Graphical user interface Description automatically generated with medium confidence

The peak column is based on 20-second average. So it’s 15x sharper than the 300-second average. It gives better visibility into the microbursts. If the burst exists, you will see something like this, where the 20-second shows much worse value consistently.

Graphical user interface, application Description automatically generated

Are you surprised to see that the 20-second peak is a lot worse than 15x worse? The preceding chart shows 10370 ms latency at 20-second vs 257 ms at 300 second.

The huge gap is due to 2 things

There is only 1 or 2 microbursts, and it’s much higher than the average. This can happen on counter such as disk latency and CPU context switch, where the value can be astronomically high.
There are many sets. A VM can have many disks. For example, a database VM with 20 virtual disks will have 40 sets of metrics. Each set has 15 datapoints, giving a total of 600 metrics. The peak is reporting the highest of 600 metrics. If the remaining is much lower, then the gap will naturally be high.

How are they chosen?

Take a look at the table below. It shows a VM with 2 virtual disks. Each disk has its own read latency and write latency, giving us a total of 4 metrics.
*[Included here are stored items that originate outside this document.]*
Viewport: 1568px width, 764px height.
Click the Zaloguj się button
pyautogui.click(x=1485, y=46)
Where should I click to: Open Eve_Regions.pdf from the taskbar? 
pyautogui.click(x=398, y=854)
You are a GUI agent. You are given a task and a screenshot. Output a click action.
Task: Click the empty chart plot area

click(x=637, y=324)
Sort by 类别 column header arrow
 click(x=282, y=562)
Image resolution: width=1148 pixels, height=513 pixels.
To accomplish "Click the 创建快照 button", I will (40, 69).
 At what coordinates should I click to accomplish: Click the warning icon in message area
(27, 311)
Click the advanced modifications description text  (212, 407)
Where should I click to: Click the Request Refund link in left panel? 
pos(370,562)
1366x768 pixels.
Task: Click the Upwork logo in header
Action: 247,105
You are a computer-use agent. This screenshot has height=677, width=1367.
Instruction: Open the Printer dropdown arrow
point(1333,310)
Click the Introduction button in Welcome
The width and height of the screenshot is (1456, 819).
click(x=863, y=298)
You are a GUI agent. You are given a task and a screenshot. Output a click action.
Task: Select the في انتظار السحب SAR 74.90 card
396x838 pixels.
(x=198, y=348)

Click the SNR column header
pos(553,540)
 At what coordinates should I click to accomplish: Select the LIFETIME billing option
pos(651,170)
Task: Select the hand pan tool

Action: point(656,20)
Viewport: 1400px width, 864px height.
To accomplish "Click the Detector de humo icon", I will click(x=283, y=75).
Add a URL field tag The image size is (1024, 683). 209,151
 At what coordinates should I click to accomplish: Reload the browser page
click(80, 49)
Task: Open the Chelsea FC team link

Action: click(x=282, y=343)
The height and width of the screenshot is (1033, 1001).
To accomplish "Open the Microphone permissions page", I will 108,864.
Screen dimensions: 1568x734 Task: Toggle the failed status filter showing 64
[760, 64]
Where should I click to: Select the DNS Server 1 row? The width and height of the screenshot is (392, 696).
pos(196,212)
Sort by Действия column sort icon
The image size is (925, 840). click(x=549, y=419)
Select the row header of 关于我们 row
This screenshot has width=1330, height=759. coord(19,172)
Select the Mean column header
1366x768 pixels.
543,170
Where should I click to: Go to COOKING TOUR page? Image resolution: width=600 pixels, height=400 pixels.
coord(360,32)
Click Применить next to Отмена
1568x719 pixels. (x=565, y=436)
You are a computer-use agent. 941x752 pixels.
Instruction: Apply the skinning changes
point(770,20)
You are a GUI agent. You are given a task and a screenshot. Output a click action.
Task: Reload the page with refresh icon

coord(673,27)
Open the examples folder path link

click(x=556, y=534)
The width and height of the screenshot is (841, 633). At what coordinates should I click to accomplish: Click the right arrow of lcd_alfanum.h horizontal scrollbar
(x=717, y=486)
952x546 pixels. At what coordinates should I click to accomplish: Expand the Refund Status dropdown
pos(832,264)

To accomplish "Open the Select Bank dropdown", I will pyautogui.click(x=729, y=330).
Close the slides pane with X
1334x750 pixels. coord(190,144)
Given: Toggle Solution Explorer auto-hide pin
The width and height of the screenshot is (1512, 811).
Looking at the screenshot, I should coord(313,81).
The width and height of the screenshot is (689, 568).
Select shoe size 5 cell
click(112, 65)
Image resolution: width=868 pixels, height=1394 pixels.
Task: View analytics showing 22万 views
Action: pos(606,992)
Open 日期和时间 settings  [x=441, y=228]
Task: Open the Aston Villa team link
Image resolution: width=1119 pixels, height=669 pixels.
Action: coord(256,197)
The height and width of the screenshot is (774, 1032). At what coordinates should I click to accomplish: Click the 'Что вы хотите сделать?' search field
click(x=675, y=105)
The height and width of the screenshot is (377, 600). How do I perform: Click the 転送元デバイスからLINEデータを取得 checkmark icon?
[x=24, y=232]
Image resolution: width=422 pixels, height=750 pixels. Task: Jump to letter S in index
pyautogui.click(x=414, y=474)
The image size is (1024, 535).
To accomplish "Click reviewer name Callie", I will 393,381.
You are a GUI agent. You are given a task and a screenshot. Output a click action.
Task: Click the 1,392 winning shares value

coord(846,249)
Graphical user interface, table Description automatically generated

What VCF Operations 8.3 does is to add a new metric. It does not change the existing metric, because both have their own purpose. The 5-minute average is better for your SLA and performance guarantee claim. If you guarantee 10 ms disk latency for every single IOPS, you’d be hard pressed to deliver that service. These new metrics act as early warning. It’s an internal threshold that you use to monitor if your 5-minute SLA is on the way to be breached.

VCF Operations 8.3 takes the peak of these 15 data points, and stores them every 5 minutes. It does not store all 15 data points, because that will create a lot more IOPS and consume more storage. It answers the question “Does the VM or Guest OS experience any performance problem in any 20-second period?”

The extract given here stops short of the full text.